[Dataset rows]
--*--

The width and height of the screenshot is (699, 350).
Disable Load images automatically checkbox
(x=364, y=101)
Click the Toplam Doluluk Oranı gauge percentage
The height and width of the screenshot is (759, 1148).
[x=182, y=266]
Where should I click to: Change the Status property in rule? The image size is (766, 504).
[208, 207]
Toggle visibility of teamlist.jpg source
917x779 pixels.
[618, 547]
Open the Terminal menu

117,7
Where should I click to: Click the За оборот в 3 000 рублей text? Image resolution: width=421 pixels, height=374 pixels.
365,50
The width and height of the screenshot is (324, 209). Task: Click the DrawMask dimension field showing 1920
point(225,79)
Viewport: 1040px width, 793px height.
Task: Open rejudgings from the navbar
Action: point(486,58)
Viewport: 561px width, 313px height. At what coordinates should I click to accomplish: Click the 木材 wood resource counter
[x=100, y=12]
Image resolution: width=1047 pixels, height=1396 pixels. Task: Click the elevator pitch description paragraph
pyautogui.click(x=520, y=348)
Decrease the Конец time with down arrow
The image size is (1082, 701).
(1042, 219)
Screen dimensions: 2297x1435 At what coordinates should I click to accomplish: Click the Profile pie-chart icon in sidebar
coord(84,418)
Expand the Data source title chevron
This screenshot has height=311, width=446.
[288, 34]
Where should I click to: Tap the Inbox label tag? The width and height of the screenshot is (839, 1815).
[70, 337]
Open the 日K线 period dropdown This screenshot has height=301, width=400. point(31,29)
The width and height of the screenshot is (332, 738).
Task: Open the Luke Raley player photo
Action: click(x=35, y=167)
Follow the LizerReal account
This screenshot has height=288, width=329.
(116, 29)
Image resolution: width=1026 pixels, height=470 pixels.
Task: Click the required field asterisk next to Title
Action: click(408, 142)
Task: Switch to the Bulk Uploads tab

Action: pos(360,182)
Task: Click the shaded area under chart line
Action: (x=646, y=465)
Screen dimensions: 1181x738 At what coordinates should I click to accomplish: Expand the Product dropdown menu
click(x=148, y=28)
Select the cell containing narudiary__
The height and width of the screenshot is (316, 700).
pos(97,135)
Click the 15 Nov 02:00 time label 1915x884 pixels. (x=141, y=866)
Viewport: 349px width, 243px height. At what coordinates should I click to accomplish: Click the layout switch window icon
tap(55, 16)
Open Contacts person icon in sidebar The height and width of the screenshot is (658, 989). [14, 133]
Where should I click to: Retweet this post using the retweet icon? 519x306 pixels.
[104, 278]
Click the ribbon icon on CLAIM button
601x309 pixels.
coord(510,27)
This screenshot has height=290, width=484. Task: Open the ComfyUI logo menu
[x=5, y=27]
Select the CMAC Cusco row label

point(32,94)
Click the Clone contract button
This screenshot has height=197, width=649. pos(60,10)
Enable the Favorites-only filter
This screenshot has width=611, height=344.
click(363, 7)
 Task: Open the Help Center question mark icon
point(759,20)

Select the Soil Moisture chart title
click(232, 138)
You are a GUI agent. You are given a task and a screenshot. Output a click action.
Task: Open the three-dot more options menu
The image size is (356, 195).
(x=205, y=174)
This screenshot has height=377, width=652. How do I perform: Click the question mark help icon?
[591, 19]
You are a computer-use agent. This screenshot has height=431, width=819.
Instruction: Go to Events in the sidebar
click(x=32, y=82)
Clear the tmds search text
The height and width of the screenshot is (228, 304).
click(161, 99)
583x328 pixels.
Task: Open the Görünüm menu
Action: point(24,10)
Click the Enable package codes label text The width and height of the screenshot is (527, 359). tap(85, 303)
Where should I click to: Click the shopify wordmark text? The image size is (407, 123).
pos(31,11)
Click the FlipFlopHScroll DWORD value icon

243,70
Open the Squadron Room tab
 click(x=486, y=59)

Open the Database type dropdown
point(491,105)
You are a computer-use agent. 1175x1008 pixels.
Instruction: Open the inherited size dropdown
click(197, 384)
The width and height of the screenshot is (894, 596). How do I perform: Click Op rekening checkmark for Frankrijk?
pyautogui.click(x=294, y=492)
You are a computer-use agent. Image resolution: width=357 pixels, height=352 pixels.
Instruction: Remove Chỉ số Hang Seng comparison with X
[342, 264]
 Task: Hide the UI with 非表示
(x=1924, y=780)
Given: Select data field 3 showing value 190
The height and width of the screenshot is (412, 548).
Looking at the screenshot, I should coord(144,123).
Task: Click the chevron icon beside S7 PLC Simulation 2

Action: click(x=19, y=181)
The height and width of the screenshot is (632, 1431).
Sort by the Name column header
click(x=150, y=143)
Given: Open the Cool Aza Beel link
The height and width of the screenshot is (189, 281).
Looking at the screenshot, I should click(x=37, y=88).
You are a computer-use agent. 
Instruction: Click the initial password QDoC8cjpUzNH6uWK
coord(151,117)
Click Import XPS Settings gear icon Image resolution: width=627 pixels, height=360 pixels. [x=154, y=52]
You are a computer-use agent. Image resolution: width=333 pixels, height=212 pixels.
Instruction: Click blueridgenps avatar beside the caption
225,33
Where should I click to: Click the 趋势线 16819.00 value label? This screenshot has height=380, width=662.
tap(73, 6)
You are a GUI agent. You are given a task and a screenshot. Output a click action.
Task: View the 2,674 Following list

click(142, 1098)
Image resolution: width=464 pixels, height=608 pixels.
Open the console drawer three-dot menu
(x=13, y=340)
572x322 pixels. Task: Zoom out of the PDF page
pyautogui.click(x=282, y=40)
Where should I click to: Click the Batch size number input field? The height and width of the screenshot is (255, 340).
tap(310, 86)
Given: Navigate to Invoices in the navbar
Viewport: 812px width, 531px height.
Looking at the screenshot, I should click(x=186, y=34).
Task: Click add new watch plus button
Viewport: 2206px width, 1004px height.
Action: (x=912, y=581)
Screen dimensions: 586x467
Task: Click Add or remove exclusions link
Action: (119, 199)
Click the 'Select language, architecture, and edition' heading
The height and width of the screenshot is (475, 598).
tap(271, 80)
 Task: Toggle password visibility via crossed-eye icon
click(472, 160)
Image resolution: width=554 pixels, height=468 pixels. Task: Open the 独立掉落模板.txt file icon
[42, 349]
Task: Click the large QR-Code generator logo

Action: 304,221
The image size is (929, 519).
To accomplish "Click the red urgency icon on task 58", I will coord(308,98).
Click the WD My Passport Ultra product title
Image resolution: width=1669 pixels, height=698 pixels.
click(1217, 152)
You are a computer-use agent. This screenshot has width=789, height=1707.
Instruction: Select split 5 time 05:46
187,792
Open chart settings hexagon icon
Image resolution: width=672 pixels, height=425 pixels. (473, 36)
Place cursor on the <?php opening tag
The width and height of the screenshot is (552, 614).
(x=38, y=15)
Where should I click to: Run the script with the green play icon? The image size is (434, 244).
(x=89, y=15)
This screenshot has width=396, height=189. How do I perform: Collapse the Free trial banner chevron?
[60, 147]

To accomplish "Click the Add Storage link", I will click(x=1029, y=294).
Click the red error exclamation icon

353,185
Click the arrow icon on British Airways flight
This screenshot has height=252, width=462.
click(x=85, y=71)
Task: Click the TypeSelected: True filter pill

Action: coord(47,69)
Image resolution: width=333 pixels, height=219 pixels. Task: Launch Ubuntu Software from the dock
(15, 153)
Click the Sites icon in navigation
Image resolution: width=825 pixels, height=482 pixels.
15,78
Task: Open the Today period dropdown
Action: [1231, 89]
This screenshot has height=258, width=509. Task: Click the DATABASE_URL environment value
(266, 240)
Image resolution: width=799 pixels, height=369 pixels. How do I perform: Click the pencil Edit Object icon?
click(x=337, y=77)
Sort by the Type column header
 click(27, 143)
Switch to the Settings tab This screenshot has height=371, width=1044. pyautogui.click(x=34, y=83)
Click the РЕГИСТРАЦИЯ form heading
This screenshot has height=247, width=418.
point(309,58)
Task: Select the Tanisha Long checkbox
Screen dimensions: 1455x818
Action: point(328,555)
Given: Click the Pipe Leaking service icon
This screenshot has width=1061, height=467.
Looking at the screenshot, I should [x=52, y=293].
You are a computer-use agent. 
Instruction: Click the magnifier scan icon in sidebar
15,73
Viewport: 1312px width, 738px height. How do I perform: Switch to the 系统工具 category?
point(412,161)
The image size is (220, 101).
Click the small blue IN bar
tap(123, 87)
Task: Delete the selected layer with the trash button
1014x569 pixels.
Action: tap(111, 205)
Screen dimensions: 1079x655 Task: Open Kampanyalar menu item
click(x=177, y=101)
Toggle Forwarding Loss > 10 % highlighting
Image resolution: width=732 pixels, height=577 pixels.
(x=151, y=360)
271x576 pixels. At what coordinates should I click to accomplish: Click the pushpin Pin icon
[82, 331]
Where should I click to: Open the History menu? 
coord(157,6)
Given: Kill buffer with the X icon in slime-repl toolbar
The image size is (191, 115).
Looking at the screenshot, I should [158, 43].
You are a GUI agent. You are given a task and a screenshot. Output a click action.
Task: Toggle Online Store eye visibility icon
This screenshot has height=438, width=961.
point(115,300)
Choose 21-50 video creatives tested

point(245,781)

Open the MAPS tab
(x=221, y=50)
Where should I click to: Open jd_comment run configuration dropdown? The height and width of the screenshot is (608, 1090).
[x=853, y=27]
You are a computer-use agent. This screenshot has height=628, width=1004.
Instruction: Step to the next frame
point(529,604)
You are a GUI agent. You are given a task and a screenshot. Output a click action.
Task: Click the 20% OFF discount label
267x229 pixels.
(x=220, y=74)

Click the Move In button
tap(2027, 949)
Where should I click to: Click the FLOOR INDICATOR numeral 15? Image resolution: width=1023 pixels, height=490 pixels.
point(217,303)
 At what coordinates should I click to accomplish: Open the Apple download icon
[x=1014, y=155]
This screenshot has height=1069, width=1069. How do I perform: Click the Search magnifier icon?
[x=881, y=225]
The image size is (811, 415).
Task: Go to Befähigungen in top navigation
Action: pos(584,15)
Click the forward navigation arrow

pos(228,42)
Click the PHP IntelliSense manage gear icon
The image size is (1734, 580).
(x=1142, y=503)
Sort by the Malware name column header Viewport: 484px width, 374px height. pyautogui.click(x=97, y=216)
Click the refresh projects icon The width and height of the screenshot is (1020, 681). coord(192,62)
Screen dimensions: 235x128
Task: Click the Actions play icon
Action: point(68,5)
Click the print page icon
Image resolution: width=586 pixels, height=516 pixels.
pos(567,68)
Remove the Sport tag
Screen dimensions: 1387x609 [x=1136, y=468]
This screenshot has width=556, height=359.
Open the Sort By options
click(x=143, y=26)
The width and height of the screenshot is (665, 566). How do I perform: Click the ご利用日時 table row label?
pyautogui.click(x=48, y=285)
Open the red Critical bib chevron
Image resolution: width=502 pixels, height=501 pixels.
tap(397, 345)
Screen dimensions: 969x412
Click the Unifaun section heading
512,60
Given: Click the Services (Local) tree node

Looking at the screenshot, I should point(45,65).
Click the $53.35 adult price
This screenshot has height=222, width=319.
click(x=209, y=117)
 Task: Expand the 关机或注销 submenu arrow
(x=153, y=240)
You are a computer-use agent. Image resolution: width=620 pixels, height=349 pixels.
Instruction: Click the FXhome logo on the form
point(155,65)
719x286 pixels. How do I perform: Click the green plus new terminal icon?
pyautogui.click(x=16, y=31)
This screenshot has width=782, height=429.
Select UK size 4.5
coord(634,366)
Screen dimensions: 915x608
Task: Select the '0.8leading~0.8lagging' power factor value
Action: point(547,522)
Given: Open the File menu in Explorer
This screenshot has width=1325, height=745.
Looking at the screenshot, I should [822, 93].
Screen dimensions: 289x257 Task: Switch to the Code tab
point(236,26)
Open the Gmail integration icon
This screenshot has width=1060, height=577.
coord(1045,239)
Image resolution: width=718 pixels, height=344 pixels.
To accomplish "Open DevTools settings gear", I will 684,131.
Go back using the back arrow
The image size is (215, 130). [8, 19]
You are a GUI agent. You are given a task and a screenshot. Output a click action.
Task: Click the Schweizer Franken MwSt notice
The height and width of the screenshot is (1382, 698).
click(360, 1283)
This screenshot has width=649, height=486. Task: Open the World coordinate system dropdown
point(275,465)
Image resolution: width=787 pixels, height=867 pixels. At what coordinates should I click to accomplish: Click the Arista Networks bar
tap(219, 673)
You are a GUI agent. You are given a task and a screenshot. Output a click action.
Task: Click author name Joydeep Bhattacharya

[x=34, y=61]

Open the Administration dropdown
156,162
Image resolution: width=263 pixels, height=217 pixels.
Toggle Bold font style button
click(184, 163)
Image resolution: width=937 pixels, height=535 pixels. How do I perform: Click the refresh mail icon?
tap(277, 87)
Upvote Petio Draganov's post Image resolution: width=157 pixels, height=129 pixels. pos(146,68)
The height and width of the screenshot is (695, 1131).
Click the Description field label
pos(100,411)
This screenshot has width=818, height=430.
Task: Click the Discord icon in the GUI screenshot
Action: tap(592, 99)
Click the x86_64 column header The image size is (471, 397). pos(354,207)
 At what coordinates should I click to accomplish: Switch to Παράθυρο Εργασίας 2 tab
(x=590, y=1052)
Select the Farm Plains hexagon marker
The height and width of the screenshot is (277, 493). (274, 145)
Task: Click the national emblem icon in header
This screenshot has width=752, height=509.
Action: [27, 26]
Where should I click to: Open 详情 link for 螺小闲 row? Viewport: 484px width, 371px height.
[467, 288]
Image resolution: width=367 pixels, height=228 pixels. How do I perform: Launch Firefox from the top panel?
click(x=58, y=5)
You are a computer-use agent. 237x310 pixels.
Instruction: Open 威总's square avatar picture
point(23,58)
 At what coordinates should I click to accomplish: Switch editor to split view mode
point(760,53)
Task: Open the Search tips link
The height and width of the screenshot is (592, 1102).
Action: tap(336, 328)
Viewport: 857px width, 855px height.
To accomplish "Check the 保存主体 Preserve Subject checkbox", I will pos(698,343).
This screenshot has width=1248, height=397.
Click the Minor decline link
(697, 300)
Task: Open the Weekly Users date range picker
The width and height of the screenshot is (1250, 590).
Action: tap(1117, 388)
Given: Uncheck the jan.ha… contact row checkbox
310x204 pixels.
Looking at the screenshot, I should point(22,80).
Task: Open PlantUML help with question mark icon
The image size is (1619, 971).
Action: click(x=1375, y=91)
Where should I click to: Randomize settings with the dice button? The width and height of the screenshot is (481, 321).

--*--

**Direction**
Copy out the lines above, beginning with the line that contains "This screenshot has height=290, width=484." and ending with the line that contains "click(232, 138)", with both of those lines included.

**Response to this exercise**
This screenshot has height=290, width=484. Task: Open the ComfyUI logo menu
[x=5, y=27]
Select the CMAC Cusco row label

point(32,94)
Click the Clone contract button
This screenshot has height=197, width=649. pos(60,10)
Enable the Favorites-only filter
This screenshot has width=611, height=344.
click(363, 7)
 Task: Open the Help Center question mark icon
point(759,20)

Select the Soil Moisture chart title
click(232, 138)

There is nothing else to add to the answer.